**Task to carry out:** Of the records that follow, copy only the lines from the line containing "Task: Click the punchline" to the line containing "Task: Click the Nfc", both included, exactly as written.

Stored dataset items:
▼

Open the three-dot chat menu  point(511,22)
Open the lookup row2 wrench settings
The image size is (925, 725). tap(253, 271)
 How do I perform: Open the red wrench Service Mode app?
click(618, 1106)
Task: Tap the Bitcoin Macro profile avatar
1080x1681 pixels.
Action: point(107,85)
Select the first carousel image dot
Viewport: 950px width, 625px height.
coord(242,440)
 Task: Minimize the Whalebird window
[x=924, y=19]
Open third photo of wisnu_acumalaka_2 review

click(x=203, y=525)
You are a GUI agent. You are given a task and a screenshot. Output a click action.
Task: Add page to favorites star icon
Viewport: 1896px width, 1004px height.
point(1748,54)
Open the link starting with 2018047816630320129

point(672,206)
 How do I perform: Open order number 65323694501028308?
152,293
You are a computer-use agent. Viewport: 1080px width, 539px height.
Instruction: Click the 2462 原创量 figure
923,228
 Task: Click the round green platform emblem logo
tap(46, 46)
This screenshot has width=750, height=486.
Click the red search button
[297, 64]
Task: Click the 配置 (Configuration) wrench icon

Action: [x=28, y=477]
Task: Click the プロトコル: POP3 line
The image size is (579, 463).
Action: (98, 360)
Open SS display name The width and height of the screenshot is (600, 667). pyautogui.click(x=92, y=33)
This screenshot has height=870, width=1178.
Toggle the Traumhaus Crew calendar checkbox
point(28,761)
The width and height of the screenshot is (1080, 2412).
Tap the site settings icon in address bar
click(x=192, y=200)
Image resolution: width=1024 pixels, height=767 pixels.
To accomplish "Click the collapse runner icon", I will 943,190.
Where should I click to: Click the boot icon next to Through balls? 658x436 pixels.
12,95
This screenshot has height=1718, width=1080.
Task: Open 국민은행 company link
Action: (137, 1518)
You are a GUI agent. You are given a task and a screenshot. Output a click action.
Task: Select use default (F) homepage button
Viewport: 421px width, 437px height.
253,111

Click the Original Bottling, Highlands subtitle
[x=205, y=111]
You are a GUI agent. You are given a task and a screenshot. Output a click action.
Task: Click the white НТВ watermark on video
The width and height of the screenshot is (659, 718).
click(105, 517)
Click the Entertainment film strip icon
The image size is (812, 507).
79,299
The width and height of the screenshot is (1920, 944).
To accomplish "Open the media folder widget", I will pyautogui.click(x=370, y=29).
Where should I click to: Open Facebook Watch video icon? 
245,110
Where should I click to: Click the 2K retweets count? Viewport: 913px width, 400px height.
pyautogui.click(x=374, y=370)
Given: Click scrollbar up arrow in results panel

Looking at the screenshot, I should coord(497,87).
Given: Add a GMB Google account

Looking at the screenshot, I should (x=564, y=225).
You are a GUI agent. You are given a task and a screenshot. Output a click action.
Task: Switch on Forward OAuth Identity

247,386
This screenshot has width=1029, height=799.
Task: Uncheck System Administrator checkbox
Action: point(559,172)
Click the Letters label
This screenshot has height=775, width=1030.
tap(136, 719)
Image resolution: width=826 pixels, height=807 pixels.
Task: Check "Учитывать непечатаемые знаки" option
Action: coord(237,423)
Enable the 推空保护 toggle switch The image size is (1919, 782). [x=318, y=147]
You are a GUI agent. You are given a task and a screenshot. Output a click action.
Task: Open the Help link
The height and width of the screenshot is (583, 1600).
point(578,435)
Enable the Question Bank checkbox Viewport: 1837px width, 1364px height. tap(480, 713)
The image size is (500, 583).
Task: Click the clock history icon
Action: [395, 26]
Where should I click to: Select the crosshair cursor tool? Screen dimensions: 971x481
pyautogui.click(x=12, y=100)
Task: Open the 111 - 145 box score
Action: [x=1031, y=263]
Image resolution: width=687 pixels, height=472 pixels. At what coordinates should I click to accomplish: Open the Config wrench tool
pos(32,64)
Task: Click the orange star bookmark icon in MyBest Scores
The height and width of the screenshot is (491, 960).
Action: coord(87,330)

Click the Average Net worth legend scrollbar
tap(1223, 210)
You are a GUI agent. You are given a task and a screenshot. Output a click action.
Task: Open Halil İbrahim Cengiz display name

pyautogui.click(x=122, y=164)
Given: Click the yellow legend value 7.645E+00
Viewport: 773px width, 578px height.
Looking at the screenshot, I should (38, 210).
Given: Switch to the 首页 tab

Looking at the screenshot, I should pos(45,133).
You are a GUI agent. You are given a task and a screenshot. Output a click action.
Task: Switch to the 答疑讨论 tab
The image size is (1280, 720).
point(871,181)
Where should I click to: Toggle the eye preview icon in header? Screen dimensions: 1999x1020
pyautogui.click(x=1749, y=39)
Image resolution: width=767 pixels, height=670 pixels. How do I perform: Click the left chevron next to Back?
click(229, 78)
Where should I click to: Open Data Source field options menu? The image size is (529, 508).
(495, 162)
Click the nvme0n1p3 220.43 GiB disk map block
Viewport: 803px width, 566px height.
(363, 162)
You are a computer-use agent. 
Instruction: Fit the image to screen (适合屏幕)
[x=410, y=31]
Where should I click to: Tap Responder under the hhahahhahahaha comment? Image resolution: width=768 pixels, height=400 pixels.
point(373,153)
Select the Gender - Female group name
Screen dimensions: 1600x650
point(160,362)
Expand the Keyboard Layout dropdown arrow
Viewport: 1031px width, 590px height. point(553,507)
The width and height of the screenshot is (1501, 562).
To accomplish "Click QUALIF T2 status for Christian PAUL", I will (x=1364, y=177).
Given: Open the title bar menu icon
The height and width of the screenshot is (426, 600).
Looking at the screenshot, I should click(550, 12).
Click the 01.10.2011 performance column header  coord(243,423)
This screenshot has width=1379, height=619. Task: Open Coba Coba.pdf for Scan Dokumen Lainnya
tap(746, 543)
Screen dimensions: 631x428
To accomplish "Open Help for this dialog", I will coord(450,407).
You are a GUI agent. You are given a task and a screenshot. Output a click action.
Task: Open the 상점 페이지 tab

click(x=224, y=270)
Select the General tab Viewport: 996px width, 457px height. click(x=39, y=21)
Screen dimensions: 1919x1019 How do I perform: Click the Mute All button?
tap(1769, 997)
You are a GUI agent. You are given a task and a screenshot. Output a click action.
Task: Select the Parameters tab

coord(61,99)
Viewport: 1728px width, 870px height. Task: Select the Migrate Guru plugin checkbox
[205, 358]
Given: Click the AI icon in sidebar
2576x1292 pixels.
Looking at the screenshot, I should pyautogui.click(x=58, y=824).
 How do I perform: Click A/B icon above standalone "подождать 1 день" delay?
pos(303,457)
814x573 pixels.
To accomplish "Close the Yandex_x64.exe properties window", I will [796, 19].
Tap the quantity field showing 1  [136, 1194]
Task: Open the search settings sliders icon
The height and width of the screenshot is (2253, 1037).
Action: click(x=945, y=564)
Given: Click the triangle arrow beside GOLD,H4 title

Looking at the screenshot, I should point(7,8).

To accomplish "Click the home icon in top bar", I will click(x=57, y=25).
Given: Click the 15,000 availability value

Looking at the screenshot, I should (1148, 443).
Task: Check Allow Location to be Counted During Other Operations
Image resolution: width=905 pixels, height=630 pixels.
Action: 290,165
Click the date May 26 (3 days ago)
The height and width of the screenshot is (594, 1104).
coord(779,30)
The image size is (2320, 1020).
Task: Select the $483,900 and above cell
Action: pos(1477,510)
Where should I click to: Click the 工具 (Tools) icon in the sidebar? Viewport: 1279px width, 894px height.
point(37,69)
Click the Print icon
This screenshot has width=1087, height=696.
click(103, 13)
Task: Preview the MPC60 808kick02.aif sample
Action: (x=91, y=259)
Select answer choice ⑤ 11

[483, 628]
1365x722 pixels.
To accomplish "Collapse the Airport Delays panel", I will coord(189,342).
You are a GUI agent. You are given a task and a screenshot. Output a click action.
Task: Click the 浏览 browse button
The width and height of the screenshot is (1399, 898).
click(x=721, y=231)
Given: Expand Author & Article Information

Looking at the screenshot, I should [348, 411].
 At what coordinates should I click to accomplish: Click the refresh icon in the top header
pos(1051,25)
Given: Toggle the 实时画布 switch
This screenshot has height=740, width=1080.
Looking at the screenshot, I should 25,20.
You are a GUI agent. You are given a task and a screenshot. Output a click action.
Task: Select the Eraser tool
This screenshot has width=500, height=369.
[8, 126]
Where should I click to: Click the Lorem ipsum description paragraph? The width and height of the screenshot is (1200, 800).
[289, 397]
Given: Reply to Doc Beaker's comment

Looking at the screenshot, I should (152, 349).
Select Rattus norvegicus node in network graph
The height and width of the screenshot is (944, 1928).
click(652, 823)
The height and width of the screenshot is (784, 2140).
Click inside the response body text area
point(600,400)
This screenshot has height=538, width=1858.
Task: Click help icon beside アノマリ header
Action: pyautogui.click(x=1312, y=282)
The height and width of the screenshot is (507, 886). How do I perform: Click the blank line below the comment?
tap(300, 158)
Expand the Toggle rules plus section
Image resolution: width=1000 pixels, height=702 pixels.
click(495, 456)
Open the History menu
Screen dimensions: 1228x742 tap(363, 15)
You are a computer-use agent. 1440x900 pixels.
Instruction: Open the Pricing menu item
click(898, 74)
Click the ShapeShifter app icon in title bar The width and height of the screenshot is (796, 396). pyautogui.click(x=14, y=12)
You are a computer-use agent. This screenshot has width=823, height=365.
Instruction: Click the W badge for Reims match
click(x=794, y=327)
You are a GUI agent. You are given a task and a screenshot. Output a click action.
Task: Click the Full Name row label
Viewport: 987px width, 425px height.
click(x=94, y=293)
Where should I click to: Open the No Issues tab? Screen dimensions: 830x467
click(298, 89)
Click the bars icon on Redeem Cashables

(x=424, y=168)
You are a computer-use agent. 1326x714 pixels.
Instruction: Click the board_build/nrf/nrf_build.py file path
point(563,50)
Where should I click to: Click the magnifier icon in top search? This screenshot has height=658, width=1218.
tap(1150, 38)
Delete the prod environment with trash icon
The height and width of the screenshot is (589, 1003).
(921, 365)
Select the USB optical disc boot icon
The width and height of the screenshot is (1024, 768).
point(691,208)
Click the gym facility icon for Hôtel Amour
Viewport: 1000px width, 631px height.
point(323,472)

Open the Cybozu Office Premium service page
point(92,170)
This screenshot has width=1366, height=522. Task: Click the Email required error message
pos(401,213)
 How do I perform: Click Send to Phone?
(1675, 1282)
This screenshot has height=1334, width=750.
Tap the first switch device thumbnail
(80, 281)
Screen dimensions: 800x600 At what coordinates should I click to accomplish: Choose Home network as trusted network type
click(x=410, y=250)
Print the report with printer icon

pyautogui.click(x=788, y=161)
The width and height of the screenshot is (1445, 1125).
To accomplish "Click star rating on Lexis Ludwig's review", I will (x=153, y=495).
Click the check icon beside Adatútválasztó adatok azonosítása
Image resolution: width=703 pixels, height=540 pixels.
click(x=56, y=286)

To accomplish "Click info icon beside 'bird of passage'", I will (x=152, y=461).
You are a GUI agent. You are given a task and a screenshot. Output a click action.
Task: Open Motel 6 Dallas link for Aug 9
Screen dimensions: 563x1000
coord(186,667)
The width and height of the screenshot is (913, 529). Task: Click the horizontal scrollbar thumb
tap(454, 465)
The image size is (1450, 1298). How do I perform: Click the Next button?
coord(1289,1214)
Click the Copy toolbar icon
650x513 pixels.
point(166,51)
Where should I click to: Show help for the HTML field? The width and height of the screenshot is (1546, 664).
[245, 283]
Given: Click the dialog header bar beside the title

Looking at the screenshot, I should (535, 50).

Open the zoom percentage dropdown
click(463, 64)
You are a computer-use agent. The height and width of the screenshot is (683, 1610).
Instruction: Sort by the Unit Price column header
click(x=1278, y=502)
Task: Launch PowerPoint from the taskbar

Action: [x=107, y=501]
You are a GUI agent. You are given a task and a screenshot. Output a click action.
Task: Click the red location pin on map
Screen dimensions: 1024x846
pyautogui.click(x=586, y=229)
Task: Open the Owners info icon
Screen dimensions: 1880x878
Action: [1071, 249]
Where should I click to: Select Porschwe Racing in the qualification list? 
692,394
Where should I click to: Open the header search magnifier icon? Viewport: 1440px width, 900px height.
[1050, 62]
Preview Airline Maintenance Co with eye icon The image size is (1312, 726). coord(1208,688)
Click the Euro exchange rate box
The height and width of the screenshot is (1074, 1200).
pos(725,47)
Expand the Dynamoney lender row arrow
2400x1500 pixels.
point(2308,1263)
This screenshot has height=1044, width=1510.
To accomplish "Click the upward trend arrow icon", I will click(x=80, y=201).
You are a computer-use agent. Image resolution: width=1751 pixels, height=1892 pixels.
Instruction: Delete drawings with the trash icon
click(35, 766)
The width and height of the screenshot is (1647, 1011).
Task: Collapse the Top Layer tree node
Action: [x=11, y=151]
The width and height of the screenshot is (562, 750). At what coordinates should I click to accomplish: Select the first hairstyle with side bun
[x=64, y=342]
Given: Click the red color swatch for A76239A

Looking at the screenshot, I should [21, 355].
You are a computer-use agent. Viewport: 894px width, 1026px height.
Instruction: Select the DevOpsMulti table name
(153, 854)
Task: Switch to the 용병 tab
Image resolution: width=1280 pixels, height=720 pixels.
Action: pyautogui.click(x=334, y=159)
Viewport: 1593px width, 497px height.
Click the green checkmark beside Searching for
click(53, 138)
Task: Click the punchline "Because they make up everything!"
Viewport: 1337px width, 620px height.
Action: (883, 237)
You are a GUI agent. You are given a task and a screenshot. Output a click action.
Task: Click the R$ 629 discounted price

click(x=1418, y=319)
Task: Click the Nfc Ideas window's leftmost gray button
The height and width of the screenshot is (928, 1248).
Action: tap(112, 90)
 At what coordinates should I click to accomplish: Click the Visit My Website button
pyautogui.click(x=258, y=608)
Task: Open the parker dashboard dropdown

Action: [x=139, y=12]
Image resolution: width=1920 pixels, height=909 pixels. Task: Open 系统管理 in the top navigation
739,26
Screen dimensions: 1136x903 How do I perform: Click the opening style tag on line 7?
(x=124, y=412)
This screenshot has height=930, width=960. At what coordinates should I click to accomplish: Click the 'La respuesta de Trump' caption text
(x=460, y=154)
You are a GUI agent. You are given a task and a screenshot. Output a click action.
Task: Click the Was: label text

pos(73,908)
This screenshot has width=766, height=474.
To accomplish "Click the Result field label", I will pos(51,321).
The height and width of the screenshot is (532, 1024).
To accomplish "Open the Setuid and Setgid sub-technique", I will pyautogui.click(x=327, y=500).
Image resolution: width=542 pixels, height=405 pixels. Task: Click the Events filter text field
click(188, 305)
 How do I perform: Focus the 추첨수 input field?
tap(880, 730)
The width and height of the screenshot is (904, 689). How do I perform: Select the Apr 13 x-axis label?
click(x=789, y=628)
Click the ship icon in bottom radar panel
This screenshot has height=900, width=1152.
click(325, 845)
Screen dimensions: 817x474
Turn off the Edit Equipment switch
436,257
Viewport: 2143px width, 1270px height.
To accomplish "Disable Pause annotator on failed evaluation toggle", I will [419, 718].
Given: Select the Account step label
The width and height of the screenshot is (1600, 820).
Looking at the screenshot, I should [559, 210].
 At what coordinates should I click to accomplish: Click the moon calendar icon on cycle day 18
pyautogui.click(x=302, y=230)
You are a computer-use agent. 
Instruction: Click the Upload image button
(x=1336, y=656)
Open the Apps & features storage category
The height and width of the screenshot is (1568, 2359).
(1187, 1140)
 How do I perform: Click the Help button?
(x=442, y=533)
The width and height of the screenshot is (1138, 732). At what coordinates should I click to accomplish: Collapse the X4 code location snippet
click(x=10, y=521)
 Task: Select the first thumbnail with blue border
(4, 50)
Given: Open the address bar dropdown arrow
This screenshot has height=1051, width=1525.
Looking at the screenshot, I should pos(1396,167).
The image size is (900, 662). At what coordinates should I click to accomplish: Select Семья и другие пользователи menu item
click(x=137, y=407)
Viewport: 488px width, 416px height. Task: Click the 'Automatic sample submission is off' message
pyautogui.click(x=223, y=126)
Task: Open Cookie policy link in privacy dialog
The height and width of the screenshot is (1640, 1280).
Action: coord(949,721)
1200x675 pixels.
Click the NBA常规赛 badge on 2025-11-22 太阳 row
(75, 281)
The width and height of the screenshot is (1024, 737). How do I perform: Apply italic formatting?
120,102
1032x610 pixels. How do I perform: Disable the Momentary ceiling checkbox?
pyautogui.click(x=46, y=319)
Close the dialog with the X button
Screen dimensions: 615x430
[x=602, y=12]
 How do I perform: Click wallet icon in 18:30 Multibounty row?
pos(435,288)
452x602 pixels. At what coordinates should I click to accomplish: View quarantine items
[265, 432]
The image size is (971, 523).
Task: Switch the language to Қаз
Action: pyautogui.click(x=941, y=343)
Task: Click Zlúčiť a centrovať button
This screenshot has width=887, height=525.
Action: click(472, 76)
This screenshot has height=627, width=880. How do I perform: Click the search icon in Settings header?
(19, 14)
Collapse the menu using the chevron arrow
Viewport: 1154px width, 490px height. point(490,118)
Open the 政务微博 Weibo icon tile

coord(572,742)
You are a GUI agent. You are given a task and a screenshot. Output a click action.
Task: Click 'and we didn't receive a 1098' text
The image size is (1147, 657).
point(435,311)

▲

**Exercise solution:**
Task: Click the punchline "Because they make up everything!"
Viewport: 1337px width, 620px height.
Action: (883, 237)
You are a GUI agent. You are given a task and a screenshot. Output a click action.
Task: Click the R$ 629 discounted price

click(x=1418, y=319)
Task: Click the Nfc Ideas window's leftmost gray button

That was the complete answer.